Want to learn more about data visualization with Python?

Take a look at my Data Visualization Basics with Python video course on O'Reilly.

It's been well over a year since I wrote my last tutorial, so I figure I'm overdue. This time, I'm going to focus on how you can make beautiful data visualizations in Python with matplotlib.

There are already tons of tutorials on how to make basic plots in matplotlib. There's even a huge example plot gallery right on the matplotlib web site, so I'm not going to bother covering the basics here. However, one aspect that's missing in all of these tutorials and examples is how to make a nice-looking plot.

Below, I'm going to outline the basics of effective graphic design and show you how it's done in matplotlib. I'll note that these tips aren't limited to matplotlib; they apply just as much in R/ggplot2, matlab, Excel, and any other graphing tool you use.

Less is more

The most important tip to learn here is that when it comes to plotting, less is more. Novice graphical designers often make the mistake of thinking that adding a cute semi-related picture to the background of a data visualization will make it more visually appealing. (Yes, that graphic was an official release from the CDC.) Or perhaps they'll fall prey to more subtle graphic design flaws, such as using an excess of chartjunk that their graphing tool includes by default.
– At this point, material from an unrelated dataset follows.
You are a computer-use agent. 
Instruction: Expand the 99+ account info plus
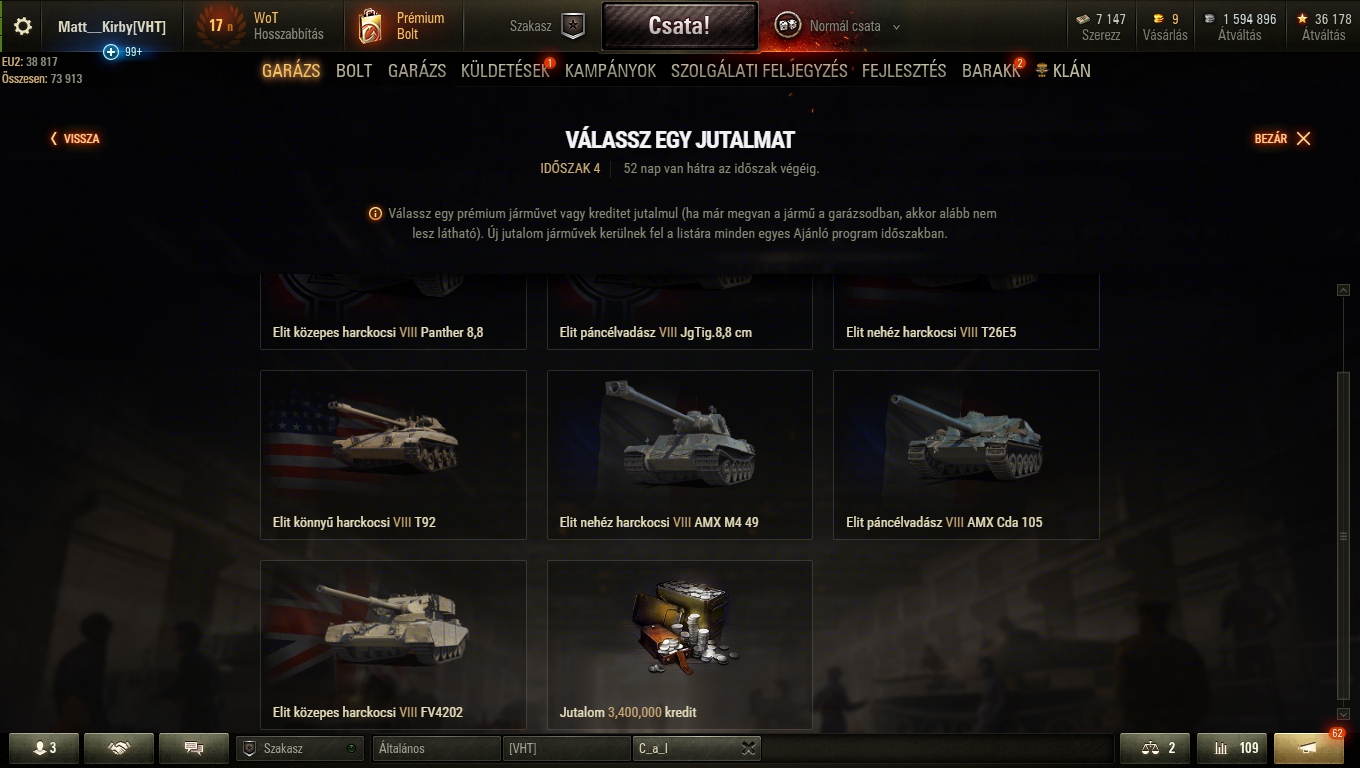tap(111, 52)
At the end of the day, data looks better naked. Spend more time stripping your data down than dressing it up. Darkhorse Analytics made an excellent GIF to explain the point:

(click on the GIF for a gfycat version that allows you to move through it at your own pace)

Antoine de Saint-Exupery put it best:

Perfection is achieved not when there is nothing more to add, but when there is nothing left to take away.

You'll see this in the spirit of all of my plots below.

Color matters

The default color scheme in matplotlib is pretty ugly. Die-hard matlab/matplotlib fans may stand by their color scheme to the end, but it's undeniable that Tableau's default color scheme is orders of magnitude better than matplotlib's.

Use established default color schemes from software that is well-known for producing beautiful plots. Tableau has an excellent set of color schemes to use, ranging from grayscale to colored to color blind-friendly. Which brings me to my next point...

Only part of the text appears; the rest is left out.